# Controller Articulation/KS/Expression Map Question



## ryevick (Mar 16, 2022)

I have a KORG nanoPAD2 (image attached) that sets to the left of my main controller which is a Novation Launchkey 49 MK2 (image attached). The nanoPAD2 has 16 pads and 4 "Scenes" each with the same pads just mapped to different CC or Note Values, which give me access to 64 pads. If you count the pads on my main controller that gives me access to 80 pads that I can assign to any value. I also have 8 faders and 8 rotary knobs on the Launchkey that I can assign to reverb, vibrato, dynamics, mic position volumes, etc.

I was wondering what would be the best way to use the pads with the Spitfire Audio libraries that I've purchased (listed below).

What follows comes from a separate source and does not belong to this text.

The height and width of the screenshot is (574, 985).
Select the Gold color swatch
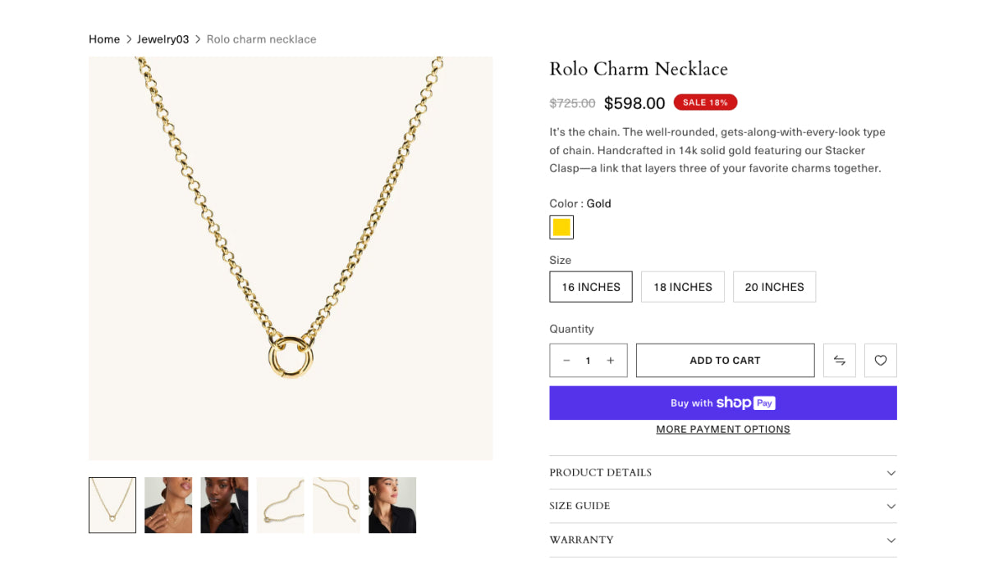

I know there are UACC KS, UACC & Cubase Expressions Maps. I don't know much about them yet. I was thinking of mapping each articulation to a different "Scene"/16 pads, for different libraries, such as BBCSO articulations/Key Switches to the 16 pads in Scene 1, Albion One to Scene 2, Solo Strings to Scene 3, British Drama Toolkit to Scene 4 and Hans Zimmer Percussion Professional to the 16 Launchkey pads. Because I don't know the differences in the different methods, I don't know if that's a good idea, impractical idea or dumb idea.

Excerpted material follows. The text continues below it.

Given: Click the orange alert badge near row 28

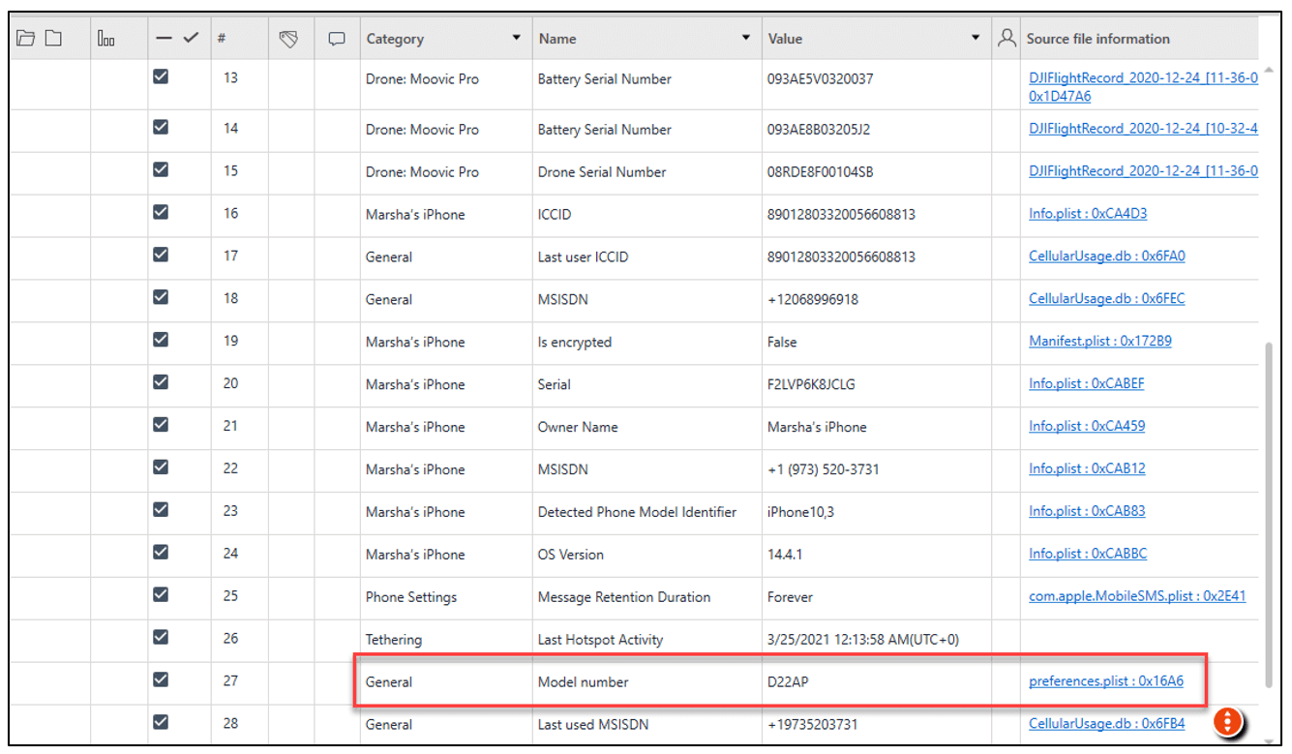Looking at the screenshot, I should point(1227,720).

I could really use some help here. What do you think? Thanks!


BBCSO Professional
Albion One
Solo Strings
Aperture Strings
British Drama Toolkit
eDNA Earth
Orchestral Grand Piano
Felt Piano
Spitfire Harp
Hans Zimmer Percussion Professional


----------



## Freudon33 (Mar 17, 2022)

I think that first you have to modify the pads so that they use program changes
See screenshot below


----------



## Freudon33 (Mar 17, 2022)

Then you have to create the expression maps





by putting the parameters of the remote control on message program change






it is then necessary in kontakt to regulate the bank changes on UACC






I use a touch screen with the Sherlock Plugin
but the principle is the same






These are the blue keys that correspond to program changes
Be careful, however, program 1 corresponds to bank 000 for me


----------



## Freudon33 (Mar 17, 2022)

I specify that it is the CC32 which therefore makes it possible to change the corresponding UACC banks so it only works for the Spitfire Audio banks under Kontakt
I don't know the Plugin Labs.


----------



## ryevick (Mar 17, 2022)

Freudon33 said:


> I think that first you have to modify the pads so that they use program changes
> See screenshot below


The pads can transmit note messages, control change messages, or program change messages by simply setting what you want in the Editor for the nanoPAD2.


----------